ROMANS 13: THE TRUE MEANING OF SUBMISSION: Timothy Baldwin, Chuck Baldwin: 9781462870189: Amazon.com: Books


----------



## Wayne (Jan 16, 2013)

Where is Josh when you need him?


----------



## rookie (Jan 17, 2013)

Wayne said:


> Where is Josh when you need him?



Not here at the moment apparently....I'll fill in for him

- someone probably has, somewhere some time, and I don't have any thoughts about that - 

Does that look close to something he would have said?


----------



## KMK (Jan 17, 2013)

rookie said:


> Wayne said:
> 
> 
> > Where is Josh when you need him?
> ...



You lack the 'innocent' smirk of Joshua's avatar.


----------



## py3ak (Jan 17, 2013)

Given that published books usually are read by at least the author, and that there are reviews by people claiming to have read this book, I am confident that someone has almost certainly read this book at some point.


----------



## Wayne (Jan 17, 2013)

For the uninitiated, the preferred form of address for such questions is along the following lines:



> "Ahem. Beg pardon. If I may indulge your attention with a modest inquiry--to wit, might any of the esteemed membership of ye old Puritan Board have a reader's familiarity with the following published tome: _______________, and would said person be willing to surrender a few words for my edification, in review of the aforenamed work?"

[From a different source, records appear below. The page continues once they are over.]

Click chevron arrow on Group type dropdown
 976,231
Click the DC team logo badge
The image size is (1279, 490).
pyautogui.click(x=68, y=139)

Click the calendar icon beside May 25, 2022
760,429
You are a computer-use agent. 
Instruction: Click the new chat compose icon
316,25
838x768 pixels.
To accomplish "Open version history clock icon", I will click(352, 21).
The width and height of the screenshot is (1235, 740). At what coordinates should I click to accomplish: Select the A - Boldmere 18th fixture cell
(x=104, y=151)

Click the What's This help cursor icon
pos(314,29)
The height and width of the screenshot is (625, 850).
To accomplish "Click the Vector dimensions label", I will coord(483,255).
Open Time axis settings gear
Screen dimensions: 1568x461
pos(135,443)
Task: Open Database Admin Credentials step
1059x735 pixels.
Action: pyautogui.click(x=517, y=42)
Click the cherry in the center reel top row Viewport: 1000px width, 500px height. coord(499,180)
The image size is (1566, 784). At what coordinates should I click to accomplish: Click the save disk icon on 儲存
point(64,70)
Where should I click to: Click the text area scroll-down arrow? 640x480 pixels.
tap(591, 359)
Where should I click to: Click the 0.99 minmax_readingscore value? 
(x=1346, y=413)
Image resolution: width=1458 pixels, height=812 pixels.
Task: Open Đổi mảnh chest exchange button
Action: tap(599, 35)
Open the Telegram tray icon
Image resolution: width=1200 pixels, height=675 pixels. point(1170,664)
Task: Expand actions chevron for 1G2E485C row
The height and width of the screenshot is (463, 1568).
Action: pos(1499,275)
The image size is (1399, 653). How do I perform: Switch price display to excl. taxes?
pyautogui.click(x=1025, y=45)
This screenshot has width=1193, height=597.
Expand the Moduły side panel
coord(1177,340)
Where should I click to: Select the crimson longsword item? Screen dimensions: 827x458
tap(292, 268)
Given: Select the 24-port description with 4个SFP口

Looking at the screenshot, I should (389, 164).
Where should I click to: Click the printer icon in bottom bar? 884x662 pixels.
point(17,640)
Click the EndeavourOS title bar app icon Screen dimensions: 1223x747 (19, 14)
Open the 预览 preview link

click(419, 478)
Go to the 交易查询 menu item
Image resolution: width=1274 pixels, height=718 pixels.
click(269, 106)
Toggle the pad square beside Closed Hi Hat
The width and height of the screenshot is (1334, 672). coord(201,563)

As you can see, it is much easier to simply ask "Has anybody read _______", But since invariably the book's author and perhaps at least a few others have read the work, we generally like to be a bit more specific with our requests. Otherwise, Josh comes and reminds us.

[As a community service, the above form is in the public domain and may be freely used exactly as printed, or with minor emendation.]


----------